> Entries shown
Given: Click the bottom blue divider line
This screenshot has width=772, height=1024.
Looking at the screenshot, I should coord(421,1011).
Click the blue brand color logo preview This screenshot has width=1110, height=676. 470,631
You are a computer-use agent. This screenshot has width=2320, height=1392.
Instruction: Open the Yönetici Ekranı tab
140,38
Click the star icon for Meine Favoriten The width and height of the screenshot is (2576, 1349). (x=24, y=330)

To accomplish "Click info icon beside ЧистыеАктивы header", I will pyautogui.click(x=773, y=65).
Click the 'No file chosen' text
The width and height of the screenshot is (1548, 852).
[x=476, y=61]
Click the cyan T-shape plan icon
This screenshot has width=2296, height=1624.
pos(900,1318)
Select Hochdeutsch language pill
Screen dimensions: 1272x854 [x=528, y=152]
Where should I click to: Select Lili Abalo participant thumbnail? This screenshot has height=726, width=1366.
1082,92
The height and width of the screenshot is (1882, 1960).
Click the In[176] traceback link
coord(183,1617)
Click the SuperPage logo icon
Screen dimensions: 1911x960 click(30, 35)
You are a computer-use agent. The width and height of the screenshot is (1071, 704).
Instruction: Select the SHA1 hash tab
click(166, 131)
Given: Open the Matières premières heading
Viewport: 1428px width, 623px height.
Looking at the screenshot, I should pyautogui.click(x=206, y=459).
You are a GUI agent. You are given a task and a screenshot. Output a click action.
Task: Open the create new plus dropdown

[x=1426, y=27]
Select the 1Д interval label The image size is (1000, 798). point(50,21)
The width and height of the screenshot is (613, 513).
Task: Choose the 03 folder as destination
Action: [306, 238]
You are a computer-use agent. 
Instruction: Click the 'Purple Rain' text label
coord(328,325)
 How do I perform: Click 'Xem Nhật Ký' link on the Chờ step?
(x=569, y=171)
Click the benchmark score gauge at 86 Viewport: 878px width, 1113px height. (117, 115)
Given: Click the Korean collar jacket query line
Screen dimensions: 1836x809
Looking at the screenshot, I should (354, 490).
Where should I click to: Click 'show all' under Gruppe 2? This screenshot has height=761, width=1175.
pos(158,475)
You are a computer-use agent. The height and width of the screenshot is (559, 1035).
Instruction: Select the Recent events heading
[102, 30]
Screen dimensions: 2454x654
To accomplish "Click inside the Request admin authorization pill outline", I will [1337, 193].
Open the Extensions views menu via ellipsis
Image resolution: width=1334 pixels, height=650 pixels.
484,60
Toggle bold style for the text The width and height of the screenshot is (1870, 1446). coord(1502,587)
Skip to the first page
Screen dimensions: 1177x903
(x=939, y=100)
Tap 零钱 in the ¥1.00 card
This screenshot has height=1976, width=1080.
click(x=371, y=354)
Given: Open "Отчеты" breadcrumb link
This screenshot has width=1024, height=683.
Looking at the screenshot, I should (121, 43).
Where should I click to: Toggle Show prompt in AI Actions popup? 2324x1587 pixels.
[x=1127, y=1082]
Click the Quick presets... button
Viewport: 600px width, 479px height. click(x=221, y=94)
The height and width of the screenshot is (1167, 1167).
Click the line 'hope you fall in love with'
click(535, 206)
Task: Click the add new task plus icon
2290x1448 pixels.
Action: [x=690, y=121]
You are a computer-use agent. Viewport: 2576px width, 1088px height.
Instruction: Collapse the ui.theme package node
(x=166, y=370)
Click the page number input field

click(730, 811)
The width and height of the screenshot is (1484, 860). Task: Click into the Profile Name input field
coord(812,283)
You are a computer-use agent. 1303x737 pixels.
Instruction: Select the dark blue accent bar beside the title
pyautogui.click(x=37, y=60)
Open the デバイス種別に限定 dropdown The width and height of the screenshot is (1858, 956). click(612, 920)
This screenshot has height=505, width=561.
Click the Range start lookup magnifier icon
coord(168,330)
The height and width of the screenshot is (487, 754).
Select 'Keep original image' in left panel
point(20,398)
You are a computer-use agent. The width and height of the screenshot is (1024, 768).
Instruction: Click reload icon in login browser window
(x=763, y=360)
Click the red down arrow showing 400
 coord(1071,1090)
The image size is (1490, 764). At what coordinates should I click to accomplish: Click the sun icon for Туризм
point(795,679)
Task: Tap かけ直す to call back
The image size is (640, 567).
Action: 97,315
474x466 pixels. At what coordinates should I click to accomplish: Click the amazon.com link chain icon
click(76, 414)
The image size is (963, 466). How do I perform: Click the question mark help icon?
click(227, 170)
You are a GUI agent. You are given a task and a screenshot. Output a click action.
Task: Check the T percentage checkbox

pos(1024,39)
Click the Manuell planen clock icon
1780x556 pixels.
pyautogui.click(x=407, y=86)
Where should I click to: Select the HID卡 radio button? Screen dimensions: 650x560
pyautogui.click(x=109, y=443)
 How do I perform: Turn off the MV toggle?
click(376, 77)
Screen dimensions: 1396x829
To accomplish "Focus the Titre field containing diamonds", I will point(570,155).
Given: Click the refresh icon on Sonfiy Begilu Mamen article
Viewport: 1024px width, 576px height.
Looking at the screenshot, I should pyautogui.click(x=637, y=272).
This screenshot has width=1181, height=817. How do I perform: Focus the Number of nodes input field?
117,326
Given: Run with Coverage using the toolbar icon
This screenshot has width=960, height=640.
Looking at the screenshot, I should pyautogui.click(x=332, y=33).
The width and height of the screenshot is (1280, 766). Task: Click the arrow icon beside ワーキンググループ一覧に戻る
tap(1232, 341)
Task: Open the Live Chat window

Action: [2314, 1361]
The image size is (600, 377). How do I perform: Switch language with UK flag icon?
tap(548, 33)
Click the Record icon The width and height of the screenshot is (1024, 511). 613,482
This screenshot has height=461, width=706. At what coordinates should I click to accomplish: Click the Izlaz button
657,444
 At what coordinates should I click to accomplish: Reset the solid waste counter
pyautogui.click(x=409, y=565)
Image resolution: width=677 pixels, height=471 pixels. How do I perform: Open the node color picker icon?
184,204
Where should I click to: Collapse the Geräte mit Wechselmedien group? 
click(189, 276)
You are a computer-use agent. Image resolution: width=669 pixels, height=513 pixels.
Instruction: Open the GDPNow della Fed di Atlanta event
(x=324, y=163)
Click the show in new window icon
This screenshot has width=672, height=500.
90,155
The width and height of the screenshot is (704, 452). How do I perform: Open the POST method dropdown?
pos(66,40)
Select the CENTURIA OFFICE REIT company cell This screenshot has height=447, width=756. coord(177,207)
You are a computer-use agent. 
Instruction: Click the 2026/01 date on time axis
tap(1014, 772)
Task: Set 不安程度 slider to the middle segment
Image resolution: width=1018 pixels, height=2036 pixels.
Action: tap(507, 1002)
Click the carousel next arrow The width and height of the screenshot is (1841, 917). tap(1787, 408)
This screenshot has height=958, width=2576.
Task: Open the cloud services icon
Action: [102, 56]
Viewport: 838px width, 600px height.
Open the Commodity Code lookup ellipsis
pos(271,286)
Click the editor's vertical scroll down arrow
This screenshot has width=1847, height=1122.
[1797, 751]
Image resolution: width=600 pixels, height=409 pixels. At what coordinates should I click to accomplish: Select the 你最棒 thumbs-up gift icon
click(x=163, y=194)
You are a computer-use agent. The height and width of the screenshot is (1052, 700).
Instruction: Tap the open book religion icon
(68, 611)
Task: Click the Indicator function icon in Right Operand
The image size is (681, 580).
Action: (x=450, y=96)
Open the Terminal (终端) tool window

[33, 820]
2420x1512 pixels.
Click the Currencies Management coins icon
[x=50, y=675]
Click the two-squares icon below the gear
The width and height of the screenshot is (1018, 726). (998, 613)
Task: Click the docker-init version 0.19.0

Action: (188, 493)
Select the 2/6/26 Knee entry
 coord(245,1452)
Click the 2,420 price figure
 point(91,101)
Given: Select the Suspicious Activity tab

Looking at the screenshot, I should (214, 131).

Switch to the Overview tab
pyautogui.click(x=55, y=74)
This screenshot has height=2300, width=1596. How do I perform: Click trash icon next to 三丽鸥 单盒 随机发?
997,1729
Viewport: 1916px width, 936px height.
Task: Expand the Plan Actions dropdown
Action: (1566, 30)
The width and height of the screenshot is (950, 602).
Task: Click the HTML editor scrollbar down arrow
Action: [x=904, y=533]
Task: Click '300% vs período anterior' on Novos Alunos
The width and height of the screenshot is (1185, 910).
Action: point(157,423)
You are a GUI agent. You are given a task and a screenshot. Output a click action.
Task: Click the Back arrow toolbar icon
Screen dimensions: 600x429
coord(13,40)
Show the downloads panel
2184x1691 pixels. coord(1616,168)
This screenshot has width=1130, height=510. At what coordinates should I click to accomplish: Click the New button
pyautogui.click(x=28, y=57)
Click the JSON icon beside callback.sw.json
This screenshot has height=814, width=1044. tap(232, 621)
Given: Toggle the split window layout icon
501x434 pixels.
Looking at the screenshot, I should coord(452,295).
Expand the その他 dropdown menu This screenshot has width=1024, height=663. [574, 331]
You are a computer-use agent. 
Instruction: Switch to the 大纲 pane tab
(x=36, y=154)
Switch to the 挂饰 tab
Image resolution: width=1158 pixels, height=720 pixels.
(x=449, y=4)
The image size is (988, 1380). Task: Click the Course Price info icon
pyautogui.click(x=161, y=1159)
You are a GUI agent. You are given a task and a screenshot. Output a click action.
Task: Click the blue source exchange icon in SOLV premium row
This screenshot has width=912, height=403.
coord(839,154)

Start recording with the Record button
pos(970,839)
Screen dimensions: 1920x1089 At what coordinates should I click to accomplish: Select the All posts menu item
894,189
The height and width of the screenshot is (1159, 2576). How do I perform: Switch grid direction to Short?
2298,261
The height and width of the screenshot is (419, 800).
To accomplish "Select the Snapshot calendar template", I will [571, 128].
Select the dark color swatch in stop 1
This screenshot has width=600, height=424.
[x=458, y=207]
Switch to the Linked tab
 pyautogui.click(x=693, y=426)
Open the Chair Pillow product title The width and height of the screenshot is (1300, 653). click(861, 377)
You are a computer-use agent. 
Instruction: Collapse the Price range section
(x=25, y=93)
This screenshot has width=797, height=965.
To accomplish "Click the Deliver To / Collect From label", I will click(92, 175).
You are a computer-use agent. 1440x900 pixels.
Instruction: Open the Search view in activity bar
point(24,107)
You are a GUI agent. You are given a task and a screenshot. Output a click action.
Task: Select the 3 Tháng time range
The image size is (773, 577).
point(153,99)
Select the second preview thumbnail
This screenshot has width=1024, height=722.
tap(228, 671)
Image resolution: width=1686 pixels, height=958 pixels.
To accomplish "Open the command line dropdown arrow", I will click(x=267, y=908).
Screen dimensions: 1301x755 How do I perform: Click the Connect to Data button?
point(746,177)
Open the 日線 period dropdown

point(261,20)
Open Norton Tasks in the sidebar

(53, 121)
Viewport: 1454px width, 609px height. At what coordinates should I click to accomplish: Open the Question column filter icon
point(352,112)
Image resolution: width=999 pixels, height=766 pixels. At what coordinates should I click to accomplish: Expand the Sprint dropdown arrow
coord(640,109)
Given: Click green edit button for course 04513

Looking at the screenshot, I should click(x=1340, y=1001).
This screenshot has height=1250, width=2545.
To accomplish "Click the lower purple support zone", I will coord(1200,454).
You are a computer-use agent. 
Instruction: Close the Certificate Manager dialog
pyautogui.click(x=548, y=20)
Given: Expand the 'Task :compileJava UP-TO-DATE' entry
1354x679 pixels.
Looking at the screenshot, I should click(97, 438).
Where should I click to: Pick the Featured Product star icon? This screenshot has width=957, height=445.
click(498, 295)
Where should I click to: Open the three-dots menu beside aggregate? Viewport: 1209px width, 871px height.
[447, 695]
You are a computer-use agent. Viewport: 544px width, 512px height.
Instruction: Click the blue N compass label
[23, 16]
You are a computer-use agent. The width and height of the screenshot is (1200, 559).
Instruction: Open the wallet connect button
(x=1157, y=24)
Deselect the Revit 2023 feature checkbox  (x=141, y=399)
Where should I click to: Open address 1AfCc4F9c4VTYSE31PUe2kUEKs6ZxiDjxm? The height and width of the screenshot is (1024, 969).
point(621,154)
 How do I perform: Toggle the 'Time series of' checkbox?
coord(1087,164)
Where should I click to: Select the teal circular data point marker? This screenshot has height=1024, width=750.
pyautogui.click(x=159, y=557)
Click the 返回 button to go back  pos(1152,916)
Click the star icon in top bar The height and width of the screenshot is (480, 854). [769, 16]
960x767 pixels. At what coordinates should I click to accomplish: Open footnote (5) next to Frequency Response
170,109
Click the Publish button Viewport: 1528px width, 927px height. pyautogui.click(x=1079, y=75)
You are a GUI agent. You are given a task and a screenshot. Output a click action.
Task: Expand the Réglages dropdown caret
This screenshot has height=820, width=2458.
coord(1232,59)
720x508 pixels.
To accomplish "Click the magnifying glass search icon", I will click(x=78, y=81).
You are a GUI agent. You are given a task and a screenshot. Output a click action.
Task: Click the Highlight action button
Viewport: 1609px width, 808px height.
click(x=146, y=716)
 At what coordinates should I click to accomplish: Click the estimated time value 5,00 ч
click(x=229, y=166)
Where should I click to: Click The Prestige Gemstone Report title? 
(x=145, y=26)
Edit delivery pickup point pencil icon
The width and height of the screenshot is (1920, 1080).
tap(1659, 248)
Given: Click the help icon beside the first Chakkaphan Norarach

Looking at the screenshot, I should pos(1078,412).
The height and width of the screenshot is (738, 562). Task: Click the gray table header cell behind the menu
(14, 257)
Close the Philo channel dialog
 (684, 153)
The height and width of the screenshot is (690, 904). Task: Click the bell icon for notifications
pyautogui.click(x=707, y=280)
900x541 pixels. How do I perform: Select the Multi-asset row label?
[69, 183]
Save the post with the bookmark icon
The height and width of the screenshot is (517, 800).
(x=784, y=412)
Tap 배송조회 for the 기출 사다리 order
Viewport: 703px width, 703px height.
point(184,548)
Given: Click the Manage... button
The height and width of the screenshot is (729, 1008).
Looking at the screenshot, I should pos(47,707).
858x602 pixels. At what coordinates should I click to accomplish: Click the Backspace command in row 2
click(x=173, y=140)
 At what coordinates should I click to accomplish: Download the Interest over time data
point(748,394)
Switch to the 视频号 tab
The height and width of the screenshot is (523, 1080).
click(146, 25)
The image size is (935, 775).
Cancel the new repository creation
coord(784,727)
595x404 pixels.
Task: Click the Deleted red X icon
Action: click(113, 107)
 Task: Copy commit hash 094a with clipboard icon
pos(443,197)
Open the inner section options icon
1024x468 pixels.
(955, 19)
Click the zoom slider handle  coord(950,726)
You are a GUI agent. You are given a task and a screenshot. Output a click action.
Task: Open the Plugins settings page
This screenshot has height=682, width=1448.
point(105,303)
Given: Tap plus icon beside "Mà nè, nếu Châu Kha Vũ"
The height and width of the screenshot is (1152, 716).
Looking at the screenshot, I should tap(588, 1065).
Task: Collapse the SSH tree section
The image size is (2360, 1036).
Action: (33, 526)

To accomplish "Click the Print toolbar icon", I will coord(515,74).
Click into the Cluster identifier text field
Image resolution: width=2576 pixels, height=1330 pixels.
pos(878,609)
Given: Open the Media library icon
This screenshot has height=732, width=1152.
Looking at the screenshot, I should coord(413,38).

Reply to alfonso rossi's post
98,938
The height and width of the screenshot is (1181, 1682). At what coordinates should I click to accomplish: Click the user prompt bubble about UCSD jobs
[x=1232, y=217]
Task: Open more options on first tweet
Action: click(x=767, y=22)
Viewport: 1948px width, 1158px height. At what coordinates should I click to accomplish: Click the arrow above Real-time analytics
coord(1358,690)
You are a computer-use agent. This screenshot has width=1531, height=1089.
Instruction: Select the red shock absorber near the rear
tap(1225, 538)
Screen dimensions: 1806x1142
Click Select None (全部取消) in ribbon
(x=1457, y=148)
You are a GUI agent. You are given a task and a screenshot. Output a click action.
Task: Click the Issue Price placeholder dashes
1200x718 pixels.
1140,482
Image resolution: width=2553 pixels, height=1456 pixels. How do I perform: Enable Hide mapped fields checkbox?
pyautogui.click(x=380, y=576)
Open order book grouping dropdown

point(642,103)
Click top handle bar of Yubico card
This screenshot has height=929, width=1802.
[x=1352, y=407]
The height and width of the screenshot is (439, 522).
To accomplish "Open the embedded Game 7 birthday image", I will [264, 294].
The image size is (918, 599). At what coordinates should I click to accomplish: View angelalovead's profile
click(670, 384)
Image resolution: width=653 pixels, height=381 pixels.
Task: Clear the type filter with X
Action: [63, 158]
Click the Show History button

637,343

> Your goal
From the material above, extract verbatim every line starting at the one containing "720x508 pixels." and ending at the one containing "tap(1659, 248)", both included.

> The output
720x508 pixels.
To accomplish "Click the magnifying glass search icon", I will click(x=78, y=81).
You are a GUI agent. You are given a task and a screenshot. Output a click action.
Task: Click the Highlight action button
Viewport: 1609px width, 808px height.
click(x=146, y=716)
 At what coordinates should I click to accomplish: Click the estimated time value 5,00 ч
click(x=229, y=166)
Where should I click to: Click The Prestige Gemstone Report title? 
(x=145, y=26)
Edit delivery pickup point pencil icon
The width and height of the screenshot is (1920, 1080).
tap(1659, 248)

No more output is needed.